In March 2020, the life of every single American changed when COVID-19 shut down early learning programs, K-12 schools and college campuses for over 70 million U.S. children, youth and college students. Suddenly many millions more parents — from baristas to bus drivers to politicians — with homebound students were made acutely aware of the importance of child care, schools, teachers and access to technological infrastructure and devices. Add the unrelenting year’s duration to this education devastation and the nation now has a massive, shared experience across the country, unlike any since World War II.
This convergence of Americans, the COVID-19 constituency, wants a change in education. Only 55 percent of parents feel K-12 education is on the right track. Seventy-one percent of U.S. adults are concerned about K-12 student academic progress, a trend across parties and income levels. Sixty-six percent of parents would rethink how we educate students.
And now, as schools move toward full reopening this fall, with vaccinations and safety protocols progressing daily, we are concerned by the potential of returning to the “norm” that existed prior to the pandemic. With equity gaps and disparities having been completely exposed, the system that produced them must change, and must change quickly.
The extensive federal funding that Congress has approved this year to support the reopening of our education system — from sanitizing schools to making up lost learning — provides the once-in-a-lifetime opportunity to bring about transformative change.
But do policy and education leaders recognize this convergence of unprecedented public will and available dollars? Will they leverage this public will to make improvements and use relief funding for real change?
We know that 82 percent of parents polled favor more work-based learning programs and apprenticeships. Yet we also know that many students lack access to these types of programs, therefore losing out on key skills and opportunities into college and careers at the same time employers struggle to find workers with skills and experience that align to open positions. Work-based learning programs and apprenticeships help students build positive relationships with adults and give hands-on work experience, setting them up for future success. Now is the time to invest in programs that parents, students and employers want. Bold moves in this space must happen — such as moving policy and federal relief dollars to invest in efforts like work-based learning that the COVID-19 constituency desires.

================

### [WORK REQUIRED]
Can you rewrite the part of the essay on education after COVID-19 that opens with the words containing "And now, as" and closes with "for real change?", changing "public will" to "popular support"?

================

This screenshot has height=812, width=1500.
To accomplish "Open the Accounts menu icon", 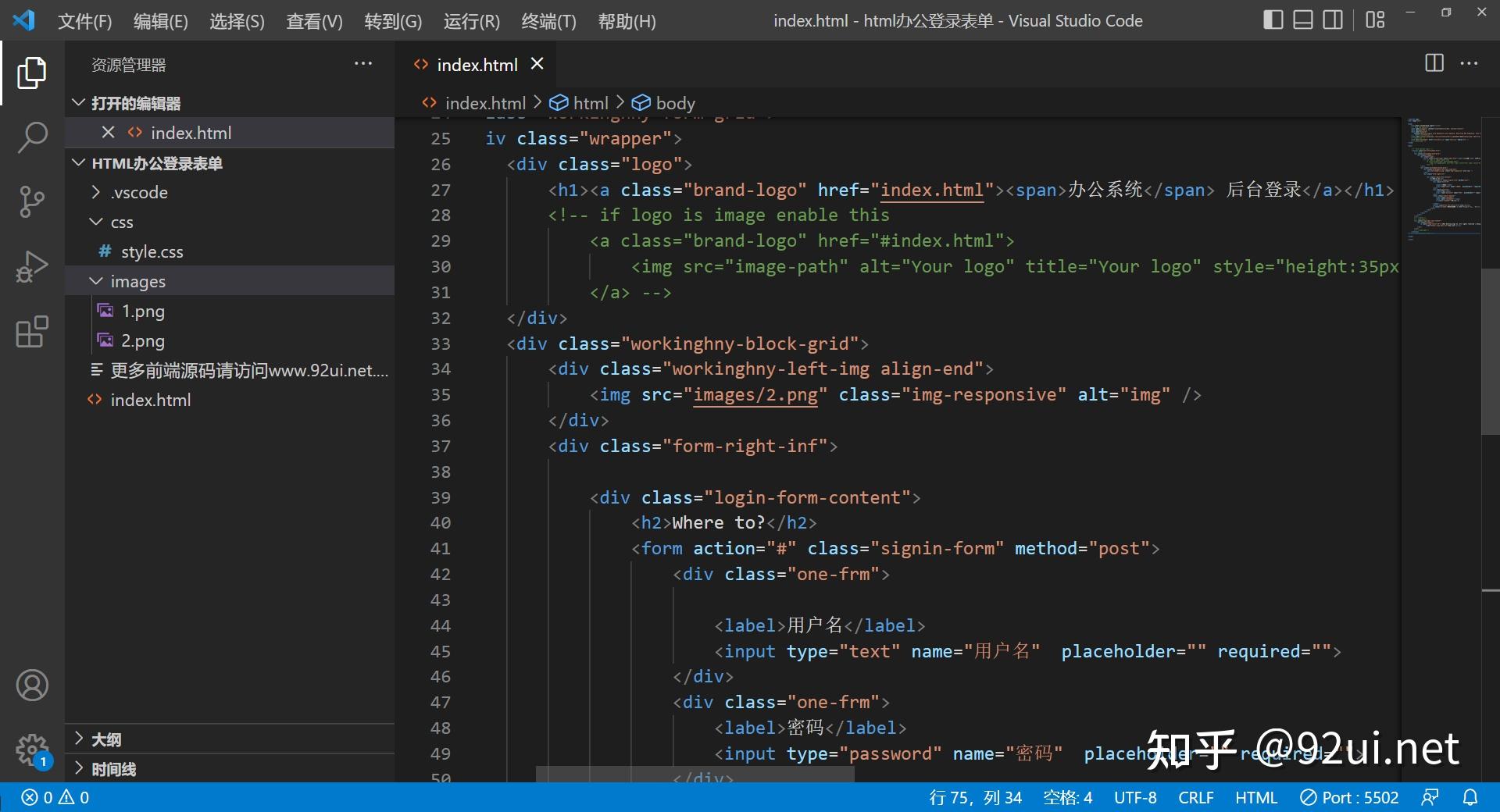I will point(32,686).
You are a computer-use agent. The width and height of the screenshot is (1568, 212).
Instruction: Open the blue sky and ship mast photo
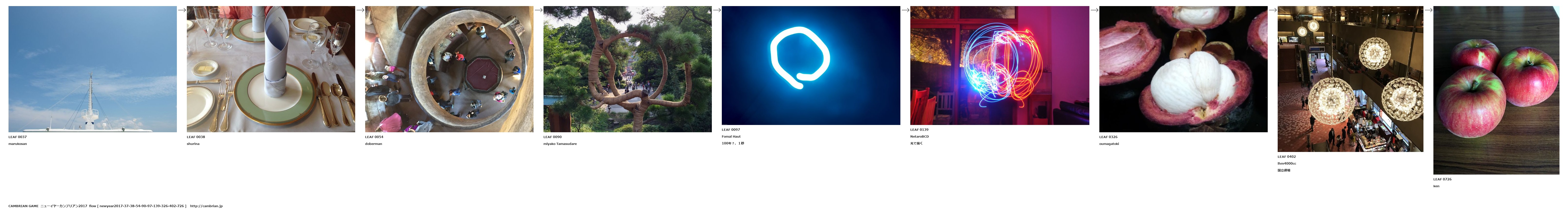(93, 69)
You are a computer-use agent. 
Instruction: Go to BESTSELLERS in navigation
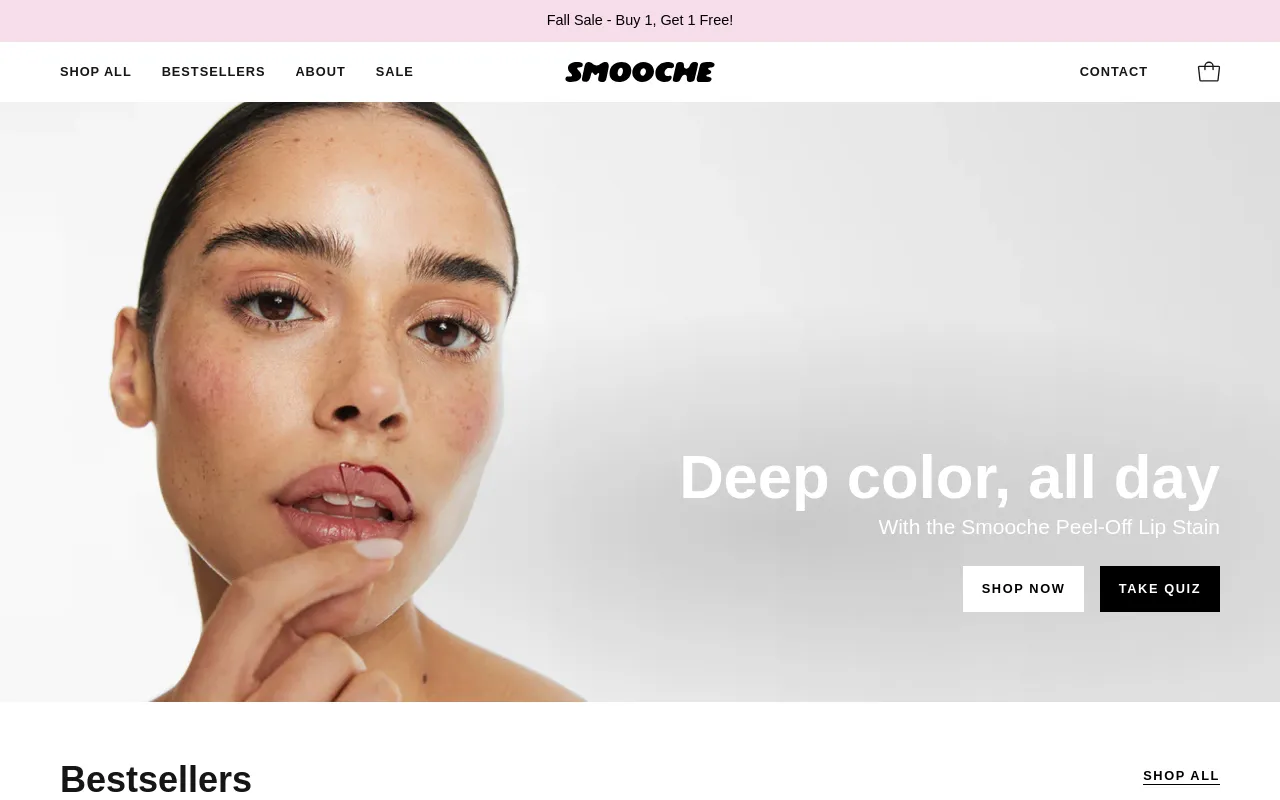(214, 72)
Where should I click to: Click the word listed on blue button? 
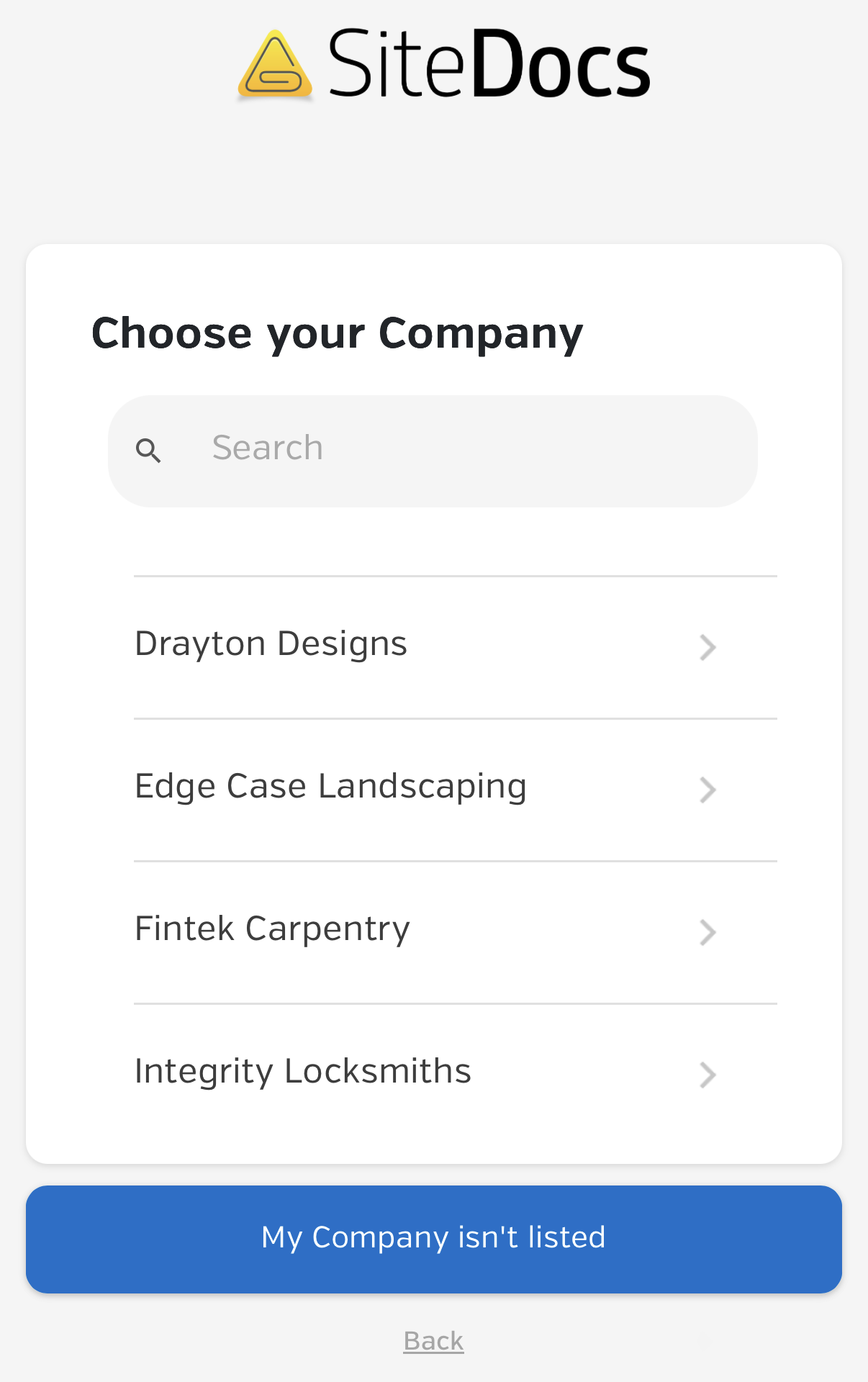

================

### [SOLUTION TO THE PROBLEM]
And now, as schools move toward full reopening this fall, with vaccinations and safety protocols progressing daily, we are concerned by the potential of returning to the “norm” that existed prior to the pandemic. With equity gaps and disparities having been completely exposed, the system that produced them must change, and must change quickly.
The extensive federal funding that Congress has approved this year to support the reopening of our education system — from sanitizing schools to making up lost learning — provides the once-in-a-lifetime opportunity to bring about transformative change.
But do policy and education leaders recognize this convergence of unprecedented popular support and available dollars? Will they leverage this popular support to make improvements and use relief funding for real change?